Wednesday September 12. The morning weather forecast announced a dramatic change in the track of the storm. It was now predicted to turn left after land fall, hang out at the beach for a couple of days and then head off to Atlanta. The new storm track was great news for Durham but not for Myrtle Beach South Carolina which was given a short deadline to evacuate. Wednesday was more or less a normal day. I met with a graduate student at 11, had lunch, taught my class, and announced the shifted schedule for the homework and exams due to the cancellation of class on Friday.

Thursday September 13 was the calm before the storm.  My wife and I took a walk around the neighborhood in the morning, went out to a Mexcian Lunch at La Hacienda at the northern edge of Chapel Hill, and grilled some chicken for dinner. (In NC barbecuing refers to cooking a large piece of meat over a slow fire until you can pull it apart with your hands. Grilling gets the job done in 15-20 minutes.) Feeling more confident about the future we scaled back from cooking four chicken breasts to have leftovers that could be eaten over the next few days, to making only two.

Friday September 14. Florence made land fall at Wilmington as a category 2 hurricane, which is definitely more than half as strong as a category 4. It was amusing to see several weathermen competing to see who could be filmed in the eye of the hurricane, where the winds suddenly drop to 0. A woman on the neighborhood listserv described it as an eerie experience. Most of the other things that happened along the coast were not at all funny. New Bern was about 30 miles from the coast, but it was on the banks of the Neuse River. Rains plus hurricane winds resulted in flooding that left hundreds of people (who stupidly chose not to evacuate) in need of rescue. Up in Durham things were much more sedate. There was very little wind or rain. However since the weatherman had told us to shelter in place, we stayed in for most of the day, as did most of our neighbors.

Saturday September 15 was more or less a repeat of Friday. Twisting a line from Big Bang in which Penny is talking about here relationship with Leonard. “This is a new boring kind of hurricane.”   I don’t know what normal people do during a hurricane, but it is a great chance to get some work done. On Friday I read a couple of papers from the arXiv and thought up a new problem for one of my grad students to work on. Saturday I decided I would use the lull to finally finish up the 5th edition of Probability; Theory & Examples, so I sifted through emails I had saved from readers and corrected some typos. Not everything I do is math. I watched the third round of the Evian Championship, the fifth major of the LPGA season. In more keeping with more manly pursuits I watched parts of Duke’s 40-27 victory over Baylor in Waco, Texas. The win was remarkable because Duke’s starting quarterback, a junior who might make it to the pros, was out. In addition, I watched Texas beat the USC Trojans, 37-14. It’s not just that my son is a CS professor in Austin. Having been at UCLA for nine years, when Peter Carroll was there, I love to see USC lose.

Sunday September 16. Duke’s severe weather policy (which covers not only the university but also the hospitals) ended at 7AM, so we figured that we had reached the end of the hurricane. We got up and went to the Hope Valley Diner for breakfast at about 7:30. When we first started going there it was called Rick’s. However, the owner got tired of having a restaurant named after her ex-husband. In keeping with the intellectual climate of Durham, our usual waitress is a second year medical student at UNC Greensboro. Weather was light rain as it had been for the last couple of days, so we went to the Southpoint Mall to get out of the house. Being in a Christian region almost all the stores don’t open until noon. At the mall Susan bought some Crocs, and I bought a couple of books that I read before going to sleep. However, mostly we walked around like many of the families who came there with their small kids.

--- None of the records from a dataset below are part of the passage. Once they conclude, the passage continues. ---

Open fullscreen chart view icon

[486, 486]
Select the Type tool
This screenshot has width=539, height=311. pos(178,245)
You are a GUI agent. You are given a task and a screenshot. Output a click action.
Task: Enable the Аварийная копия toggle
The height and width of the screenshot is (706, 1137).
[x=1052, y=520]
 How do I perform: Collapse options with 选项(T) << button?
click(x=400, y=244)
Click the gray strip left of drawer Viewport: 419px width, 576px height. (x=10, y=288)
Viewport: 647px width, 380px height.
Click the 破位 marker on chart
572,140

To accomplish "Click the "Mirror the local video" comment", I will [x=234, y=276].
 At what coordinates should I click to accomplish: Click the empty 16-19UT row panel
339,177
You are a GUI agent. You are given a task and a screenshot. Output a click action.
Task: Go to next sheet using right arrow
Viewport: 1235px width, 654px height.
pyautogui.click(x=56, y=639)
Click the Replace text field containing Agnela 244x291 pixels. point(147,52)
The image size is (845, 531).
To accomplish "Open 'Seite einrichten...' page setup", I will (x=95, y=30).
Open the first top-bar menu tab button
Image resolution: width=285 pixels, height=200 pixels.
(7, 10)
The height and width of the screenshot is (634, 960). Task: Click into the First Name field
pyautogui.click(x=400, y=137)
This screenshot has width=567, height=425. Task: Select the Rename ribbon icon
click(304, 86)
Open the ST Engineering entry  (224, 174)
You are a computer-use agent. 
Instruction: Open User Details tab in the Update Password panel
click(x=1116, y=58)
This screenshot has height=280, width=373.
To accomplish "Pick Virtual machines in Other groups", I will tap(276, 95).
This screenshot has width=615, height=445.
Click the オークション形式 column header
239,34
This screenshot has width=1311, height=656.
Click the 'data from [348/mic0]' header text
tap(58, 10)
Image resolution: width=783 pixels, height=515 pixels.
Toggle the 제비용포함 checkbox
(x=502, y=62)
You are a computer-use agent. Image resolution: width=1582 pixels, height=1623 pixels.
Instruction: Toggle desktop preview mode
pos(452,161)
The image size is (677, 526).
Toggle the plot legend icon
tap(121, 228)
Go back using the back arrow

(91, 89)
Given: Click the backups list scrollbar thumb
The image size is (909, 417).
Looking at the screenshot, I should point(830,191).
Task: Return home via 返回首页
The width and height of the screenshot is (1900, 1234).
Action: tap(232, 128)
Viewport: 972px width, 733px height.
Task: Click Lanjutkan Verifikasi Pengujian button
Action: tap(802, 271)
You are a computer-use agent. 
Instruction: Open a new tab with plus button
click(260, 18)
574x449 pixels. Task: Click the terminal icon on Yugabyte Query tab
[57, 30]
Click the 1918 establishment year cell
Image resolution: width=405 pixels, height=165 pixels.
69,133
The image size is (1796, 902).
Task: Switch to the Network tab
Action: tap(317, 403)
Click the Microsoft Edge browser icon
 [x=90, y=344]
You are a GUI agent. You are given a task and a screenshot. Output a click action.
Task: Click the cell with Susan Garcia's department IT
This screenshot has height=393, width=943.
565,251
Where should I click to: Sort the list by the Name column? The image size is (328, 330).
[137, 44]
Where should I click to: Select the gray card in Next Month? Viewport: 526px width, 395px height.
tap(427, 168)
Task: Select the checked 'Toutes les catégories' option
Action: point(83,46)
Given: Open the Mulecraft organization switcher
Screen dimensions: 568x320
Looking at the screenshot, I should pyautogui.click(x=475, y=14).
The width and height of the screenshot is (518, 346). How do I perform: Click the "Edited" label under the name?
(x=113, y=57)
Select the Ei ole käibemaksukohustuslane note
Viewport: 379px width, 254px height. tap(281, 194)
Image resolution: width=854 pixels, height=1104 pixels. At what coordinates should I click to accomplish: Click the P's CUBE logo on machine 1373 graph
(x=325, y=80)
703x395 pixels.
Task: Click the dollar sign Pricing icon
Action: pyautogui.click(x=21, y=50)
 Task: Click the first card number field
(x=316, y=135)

Monday September 17. Our hopes of nicer weather were quickly dashed. It was raining very hard when we woke up. Curiously the direction of the flow was now from SW to NE in contrast with the last few days of SE to NW. Almost immediately there was a tornado alert on TV accompanied with its loud obnoxious noise, and robophone call to tell us of the event, which came a few minutes after channel 14 told us that the warning had expired.  The tornado warning came from an area well north of us, so we weren’t really worried when soon there was a second one even further north. This was too much excitement for Duke, so they cancelled classes until noon, irritating people who traveled through awful weather to get to their 8:30AM classes. Soon after the despair of facing another day of rain set it, the sun came out and Susan and I took a walk.

Tuesday and Beyond. Unfortunately the end of the rain does not bring the end of the misery for people near the coast, as we learned with Hurricane Matthew. Many of the rivers there have large basins (of attraction). Many will only crest Wednesday or Thursday. The Cape Fear River will reach 60+ feet compared to its usual 20. But don’t worry. Trump will be coming soon to inspect the damage. When he came he clumsily read from a prepared statement, that soon we will be getting lots and lots of money. I guess his advisers didn’t tell him that the state is so heavily gerrymandered that he will probably see 10 Republican congressmen elected from 13 districts.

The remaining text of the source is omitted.